Osteosarcoma, one of the most common types of sarcoma, has been reported to be HER2-positive in up to 40 percent of patients, and HER2 positivity is associated with a higher likelihood of tumor metastasis, said Navai. Prior clinical studies have shown that HER2-targeted antibodies such as trastuzumab are not effective for these patients.
"Our group has previously shown in the laboratory that HER2-directed CAR T cells are better at targeting low levels of HER2 on tumor cells compared with trastuzumab, so these CAR T cells may have antitumor activity in patients with sarcoma even when HER2-antibody therapies do not," she explained.
In a new study presented at AACR, Navai noted: "Our study shows that HER2-targeted CAR T-cell therapy can be safely given in combination with lymphodepletion chemotherapy, which enhances T-cell expansion and persistence. HER2 CAR T cells induce objective clinical responses in some patients with advanced HER2-positive sarcomas. Engagement of endogenous immunity may aid in generation of tumor response."

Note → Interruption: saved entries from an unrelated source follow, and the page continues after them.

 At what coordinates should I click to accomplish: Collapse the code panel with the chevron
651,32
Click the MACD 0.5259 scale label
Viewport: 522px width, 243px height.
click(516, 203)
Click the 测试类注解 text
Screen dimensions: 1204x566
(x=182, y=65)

In this trial, the researchers treated 10 patients, ages 4-54, with refractory/metastatic HER2-positive sarcoma (five with osteosarcoma, three with rhabdomyosarcoma, and one each with Ewing sarcoma and synovial sarcoma). Patients had received up to five prior salvage therapies (Abstract LB-147).
The patients received up to three infusions of HER2-targeted CAR T cells after lymphodepletion with either fludarabine or fludarabine and cyclophosphamide. Responders received up to an additional five infusions of CAR T cells without lymphodepletion.
The results show CAR T cells expanded in all but two patients with a median peak expansion on day 7. CAR T cells were detected in all patients 6 weeks after infusion.
Overall, the patients had limited treatment-related toxicities. "We found no dose-limiting toxicities and there were no transfusions, no opportunistic infections, and no lasting pulmonary or cardiac toxicities. CRS was maximum grade 2 and with no neurotoxicity," said Navai. The most common grade 3/4 toxicities were lymphopenia in 10 patients and neutropenia in eight patients.
Six of 11 patients with advanced sarcomas achieved objective responses or stable disease. One pediatric patient with osteosarcoma that had metastasized to the lungs has an ongoing complete response (CR) for 32 months. Three patients had stable disease and five patients had progressive disease.
One pediatric patient whose rhabdomyosarcoma had metastasized to the bone marrow had a CR for 12 months but relapsed later; retreatment with CAR T cells resulted in a CR that has been ongoing for 17 months.
"Responses without lymphodepletion tended to have been among those with less disease or more accessible disease in the lungs. They may be more amenable to this treatment," Navai stated. The next step is to expand the research to other HER2-positive tumors and other sarcomas.
Mark L. Fuerst is a contributing writer.